Vote traders aim to block Trump presidency

Voters who support third-party candidates in crucial battleground states are swapping their votes across state lines in a bid to keep Donald Trump out of the White House.

NEW YORK (Reuters) - They call themselves "Trump Traders". An organisation that, via a website, facilitates vote swapping between voters in key battleground states and so-called "safe states".

The target: supporters of third party candidates who don't want to inadvertently throw the election to Republican candidate Donald Trump.

Bret Lehne is voting for the Green Party's Jill Stein in Democrat-leaning New York in exchange for his friend's cousin voting for Hillary Clinton in Pennsylvania, a key swing state.

Many of his friends are trading their votes as well.

"If we can use it to further some other goal to trade it to Iowa, to trade it to Florida, that would be just making our democracy go a little further in this electoral college we're stuck in," said Mr Lehne.

A similar scheme was tried in 2000.

 

"Nader Traders" used vote swapping to try to prevent Ralph Nader supporters from siphoning votes from Democrat Al Gore.

In the end, it all came down to Florida where George W. Bush won by 537 votes.

Trump Tradersn co-founder John Stubbs said, "If those sites had been successful in switching just 538 more people, Al Gore would've been president.
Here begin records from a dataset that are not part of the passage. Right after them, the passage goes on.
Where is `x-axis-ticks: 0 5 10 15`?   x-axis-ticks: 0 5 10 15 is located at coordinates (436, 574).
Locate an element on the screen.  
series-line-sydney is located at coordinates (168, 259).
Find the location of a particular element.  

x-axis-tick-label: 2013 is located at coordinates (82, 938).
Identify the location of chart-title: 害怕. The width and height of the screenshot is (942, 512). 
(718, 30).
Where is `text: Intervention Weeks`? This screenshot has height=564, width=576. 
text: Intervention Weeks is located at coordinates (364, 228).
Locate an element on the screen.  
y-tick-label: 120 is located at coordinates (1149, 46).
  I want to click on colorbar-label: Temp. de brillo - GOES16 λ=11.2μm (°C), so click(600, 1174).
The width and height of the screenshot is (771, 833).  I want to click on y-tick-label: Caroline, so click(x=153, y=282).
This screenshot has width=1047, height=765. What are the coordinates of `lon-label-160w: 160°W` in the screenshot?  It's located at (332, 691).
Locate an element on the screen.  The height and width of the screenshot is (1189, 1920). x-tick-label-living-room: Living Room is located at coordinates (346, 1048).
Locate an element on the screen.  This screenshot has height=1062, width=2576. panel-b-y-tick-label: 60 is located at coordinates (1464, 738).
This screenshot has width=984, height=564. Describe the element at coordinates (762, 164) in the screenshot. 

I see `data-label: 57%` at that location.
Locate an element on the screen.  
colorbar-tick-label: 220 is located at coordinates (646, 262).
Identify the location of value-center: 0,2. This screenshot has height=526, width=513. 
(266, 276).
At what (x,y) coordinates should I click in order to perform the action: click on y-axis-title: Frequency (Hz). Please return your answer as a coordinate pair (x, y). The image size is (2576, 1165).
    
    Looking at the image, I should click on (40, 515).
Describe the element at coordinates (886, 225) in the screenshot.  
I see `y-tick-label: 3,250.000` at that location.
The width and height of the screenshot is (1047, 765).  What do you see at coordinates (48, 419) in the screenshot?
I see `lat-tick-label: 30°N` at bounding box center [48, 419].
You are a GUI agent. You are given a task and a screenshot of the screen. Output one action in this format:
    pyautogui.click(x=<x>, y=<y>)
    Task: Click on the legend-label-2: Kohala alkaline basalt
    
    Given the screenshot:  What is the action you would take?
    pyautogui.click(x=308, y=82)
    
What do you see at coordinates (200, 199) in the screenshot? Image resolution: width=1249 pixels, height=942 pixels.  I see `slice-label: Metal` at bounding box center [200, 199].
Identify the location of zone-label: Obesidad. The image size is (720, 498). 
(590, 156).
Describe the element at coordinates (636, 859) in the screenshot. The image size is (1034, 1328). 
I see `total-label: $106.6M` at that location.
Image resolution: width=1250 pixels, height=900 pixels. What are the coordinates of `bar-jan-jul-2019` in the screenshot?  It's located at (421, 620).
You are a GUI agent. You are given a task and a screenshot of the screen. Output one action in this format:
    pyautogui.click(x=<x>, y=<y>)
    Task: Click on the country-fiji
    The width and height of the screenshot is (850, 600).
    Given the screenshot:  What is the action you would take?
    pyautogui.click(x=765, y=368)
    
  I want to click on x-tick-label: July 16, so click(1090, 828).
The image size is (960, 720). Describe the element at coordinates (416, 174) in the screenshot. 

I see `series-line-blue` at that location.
And that, that fact I think showed the power that these exchanges could potentially have."

Mr Stubbs points to last year's Canadian election where strategic voting helped catapult Justin Trudeau's Liberals to victory.

But many critics lambast vote trading as "undemocratic" and "rigging the election".

Election law expert Kenneth Gross says it's perfectly legal so long as there's no exchange of gifts.

"It sort of instinctively has a little odor about it. But it isn't a rigging of the election," said Mr Gross.

But, Mr Gross says, legal challenges could arise if vote trading becomes a robust enough force.

For now, vote traders need only have one worry: that their trading partner hold up their end of the bargain when they enter that voting booth.